## DATA FOR PROCESSING
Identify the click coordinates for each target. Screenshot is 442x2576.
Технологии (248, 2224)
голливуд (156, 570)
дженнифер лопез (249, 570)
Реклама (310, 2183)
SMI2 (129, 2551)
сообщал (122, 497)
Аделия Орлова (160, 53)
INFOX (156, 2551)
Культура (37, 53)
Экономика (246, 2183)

## ABOUT THIS TASK
When answering, write out each of the lines above exactly as given.

## REPLY
Identify the click coordinates for each target. Screenshot is 442x2576.
Технологии (248, 2224)
голливуд (156, 570)
дженнифер лопез (249, 570)
Реклама (310, 2183)
SMI2 (129, 2551)
сообщал (122, 497)
Аделия Орлова (160, 53)
INFOX (156, 2551)
Культура (37, 53)
Экономика (246, 2183)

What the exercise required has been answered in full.